Although you cannot compare the two powers, their relationship goes back a long time, says Herman Matthijs, professor at the university of Brussels and Ghent, Belgium. “Much of the residents of the United States have European ancestry and in the period after the Second World War, a relationship between the two powers further developed.”
Peter van Ham, senior research fellow at the Dutch Clingendael Institute, says: “In economic and trade terms, the European Union has been an equal player to the United States for about fifty years. But when you look at security and defence, the EU hardly plays a role. It rather goes between the strong member states, such as France or Germany and the US. But the US has a lot more resources, prestige and connections. That is not surprising, because the European Union has actually only been working on this for the last ten or fifteen years.” Since taking office, President Trump has insisted on greater financial involvement of EU member states in NATO and he believes that the remaining NATO member states have benefited for too long from US forces and their contribution to the organisation.
Trumps relationship with the EU
NATO was by no means the only point of discussion between the EU and Trump. Since Trump took office, the relationship between Europe and America certainly did not approve. He has done little to improve his relationship with the EU in the four years he has been president. “But he is not the only one who paid little attention to foreign affairs”, says Matthijs. “There is actually more continuity than change in America”, says Van Ham. “During the Bush and Obama eras, the presidents also said other countries had to pay and contribute much more to NATO. That was not really taken seriously at the time.” Trump is actually saying almost the same thing, just in a less diplomatic way. He then actually carries it out, instead of just threatening. Trump not only speaks, but then also takes action. This is a rarity in politics today.”
Expectations about Biden
After his victory speech, ‘president-elect’ Joe Biden focused on the inauguration and his future policies, such as a package of Covid-19 measures and his first steps on the international stage.

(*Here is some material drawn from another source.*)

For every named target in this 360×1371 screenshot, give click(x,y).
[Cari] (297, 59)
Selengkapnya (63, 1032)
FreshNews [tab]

The question is what Biden is going to do with America’s relationship with the European Union. “Although Biden has promised that the US will soon re-join the Paris Climate Agreement, it is still uncertain what he will achieve, because he will need support from the Senate”, says Matthijs.
Furthermore, Biden is also left with the problem of the trade deficit. The problems Trump had to deal with, will not suddenly go away because Biden is there, he will also have to deal with those problems. Biden will probably take it a bit more diplomatically, but the problem remains the same. “When Biden becomes president, the pressure for the EU will be somewhat lower”, says Van Ham. “We will probably go back to square one, where the European Union can lean safely on the United states again.”